-- Objetivo 1 --
Responda às perguntas abaixo com base no texto sobre criminalização.
(a) Quais agentes de controle social o texto menciona entre parênteses?
(b) De quem é composta "regularmente" a clientela do sistema penal, segundo o texto?
(c) Em vez de falar em criminalidade, de que o texto considera mais apropriado falar?
-- Objetivo 2 --
Escreva a continuação do texto sobre criminalização, começando logo após a última frase apresentada.

Subjacente a visão que
criminaliza todo o grupo social e indivíduos há o pressuposto de que ser
criminoso constitui uma propriedade da pessoa que a distingue por completo dos
indivíduos e grupos normais. Estabelece-se um falso amparo “científico” a tal
concepção entre o (sub) mundo da criminalidade, equiparada à marginalidade e
composta por uma “minoria” de sujeitos potencialmente perigosos e anormais (o “mal”),
e o mundo decente, da normalidade, representado pela maioria na sociedade (o “bem”).
Logo, trata-se de defender a
sociedade desses seres perigosos que se apartam ou que apresentam a
potencialidade de se apartar do normal havendo que os “neutralizar”. Isso é o
discurso do combate contra a criminalidade (o mal) em defesa da sociedade (o
bem) respaldado por uma falsa cientificidade. Considero que tal visão é
profundamente enraizada no sistema penal e no senso comum da sociedade
Uma conduta não é criminal “em si”,
nem seu autor um criminoso por concretos traços de personalidade ou influências
do meio ambiente. A criminalidade se revela mediante a definição legal de crime
(que qualifica a conduta como criminal), e a seleção que identifica o autor
como criminoso entre aqueles que praticam tais condutas. Por isso que, mais
apropriado que falar em criminalidade é falar de criminalização, afinal “os grupos
sociais criam o desvio ao fazer as regras cuja interação constitui o desvio e
aplicar ditas regras a certas pessoas em particular e qualifica-las de
marginais. Desse ponto de vista, o desvio não é uma qualidade do ato cometido
pela pessoa, senão uma consequência da aplicação que os outros fazem das regras
e sanções para o ofensor” (1).
Então, se a clientela do sistema
penal é composta “regularmente” de pobres e moradores da periferia (em todos os
lugares do mundo), a “minoria criminal” a que se refere aquela concepção dos
criminosos (e o falso argumento da defesa da sociedade) é o resultado de um
processo de criminalização altamente seletivo e desigual de “pessoas” dentro da
população total, as quais se qualifica como criminoso, e não como pretende o
discurso oficial do Direito Penal de uma incriminação igualitária de condutas
qualificadas como tais.
O sistema penal se dirige quase
sempre contra certas pessoas, mais que contra certas condutas legalmente
definidas como crime, priorizando a especulação “de quem” em detrimento “do que”.
Isso significa que a criminalização em vez de ser constituída por variáveis que
formalmente vinculam a tomada de decisões (os códigos e instrumentos) dos
agentes de controle social (polícia, ministério público e juízes), são
condicionadas por variáveis latentes e não legalmente reconhecidas que aderem à
“pessoa do autor” (e da vítima).

-- Dados de origem --
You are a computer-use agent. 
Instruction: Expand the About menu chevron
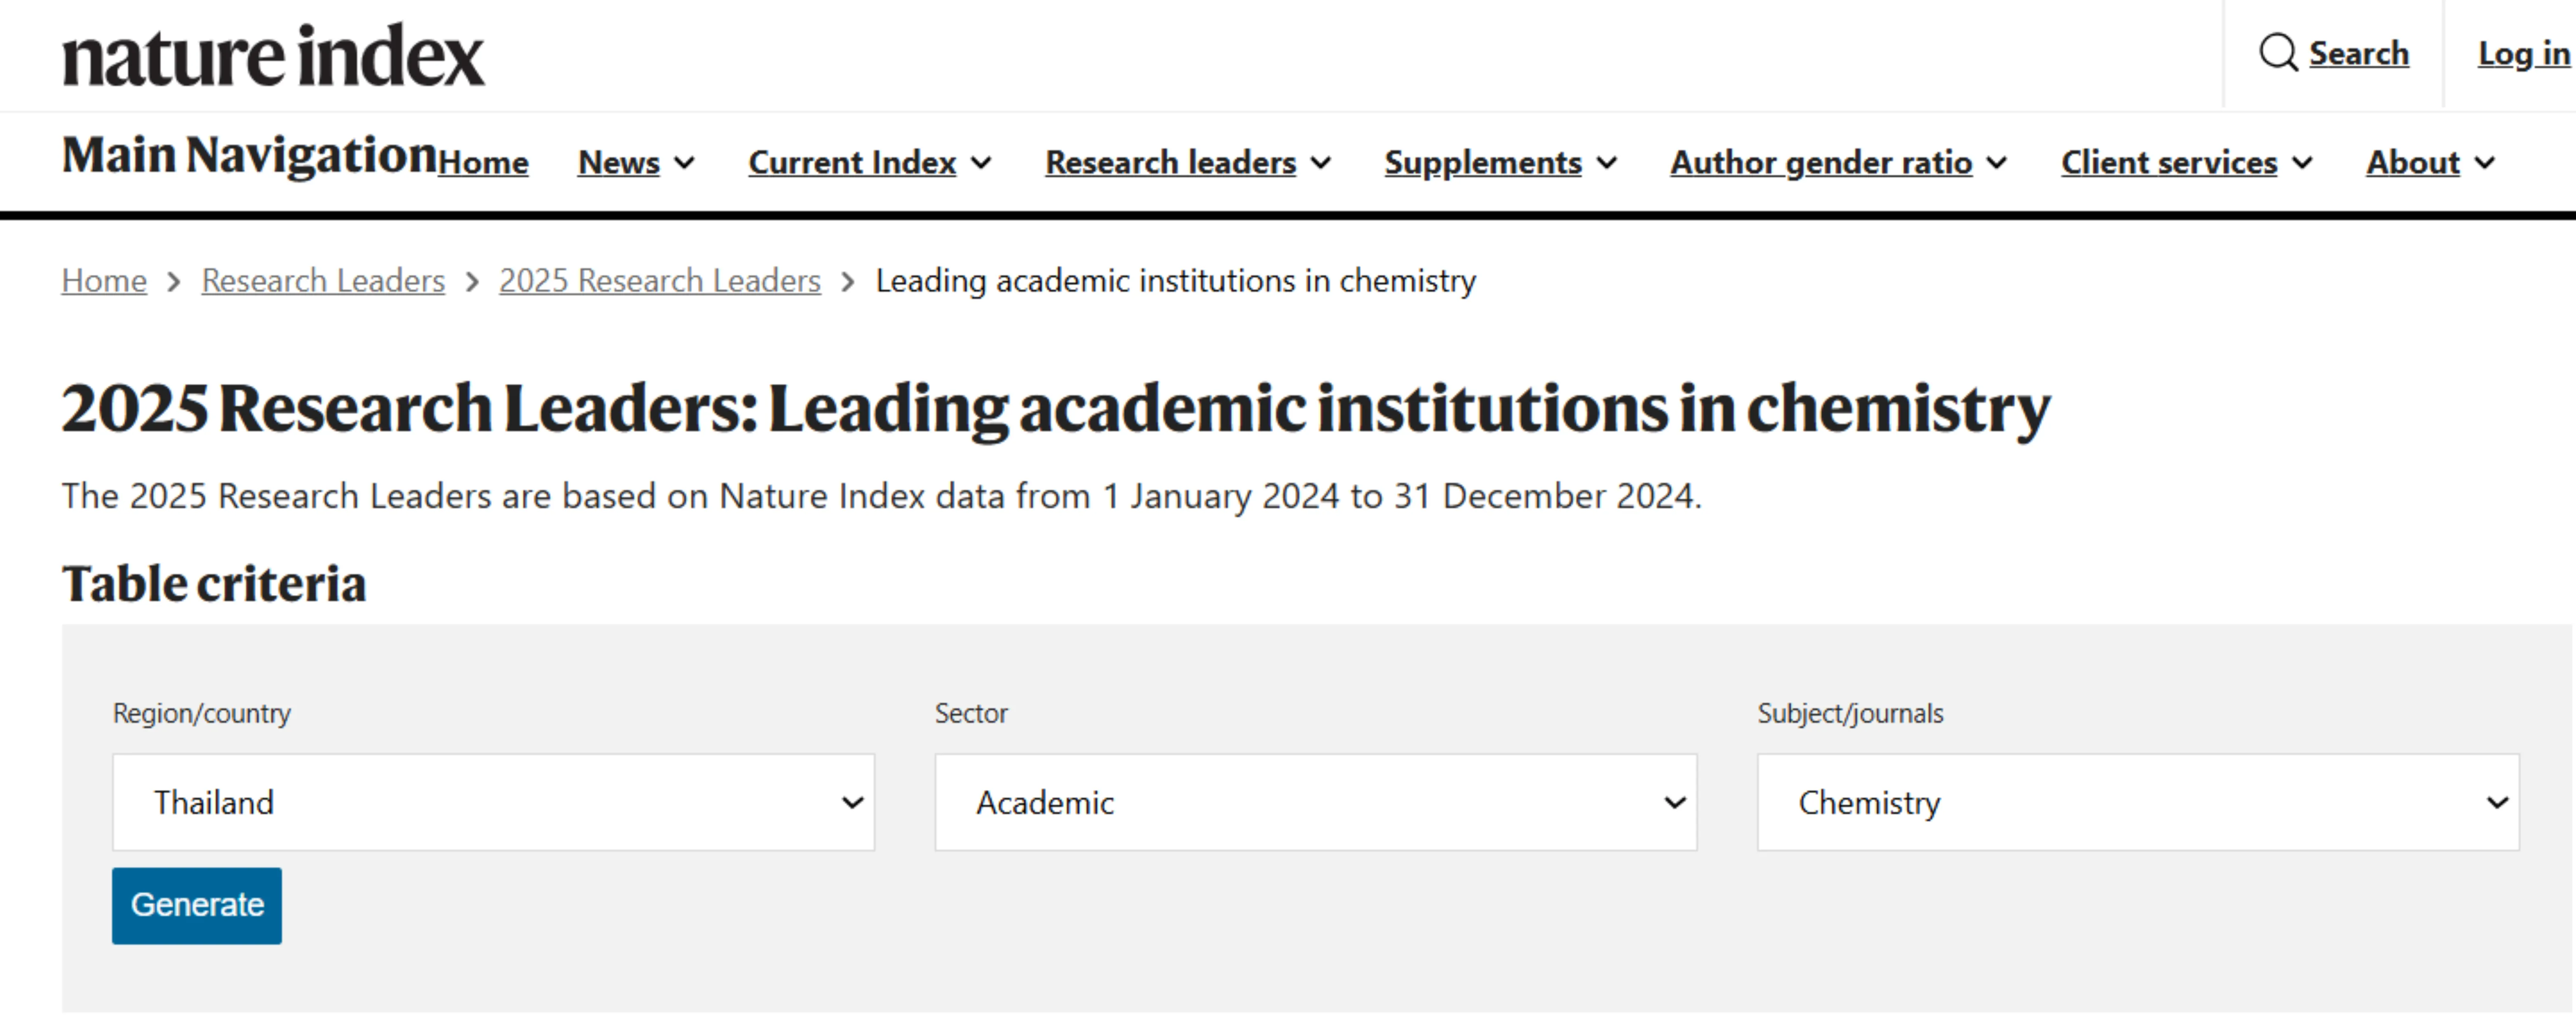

-- Resposta escrita 1 --
(a) Polícia, ministério público e juízes.
(b) De pobres e moradores da periferia.
(c) De criminalização.

-- Resposta escrita 2 --
Essas variáveis latentes são
retroalimentadas pelos “estereótipos” de autores e vítimas, além de “teorias de
todos os dias” (teoria do senso comum da delegacia, da promotoria ou da sala de
audiência judicial) dos quais são portadores os agentes do controle social, sem
desconsiderar os processos da estrutura organizacional e comunicativa do
sistema penal (forma de tratamento dispensada à clientela, linguagem, posturas,
regras de comportamento naquele ambiente etc.).
Sem dúvida que a criminalização
ser constituída por tais variáveis gera associação aos pobres, baixo status
social, cor, gênero etc.
A constatação e o reconhecimento
desse código social extralegal servem de explicação para o fato de que a
clientela do sistema penal é constituída de pobres e moradores da periferia (minoria
criminal) não porque tenham uma tendência a delinquir, mas precisamente porque
tem maiores chances de serem criminalizados e etiquetados como delinquentes.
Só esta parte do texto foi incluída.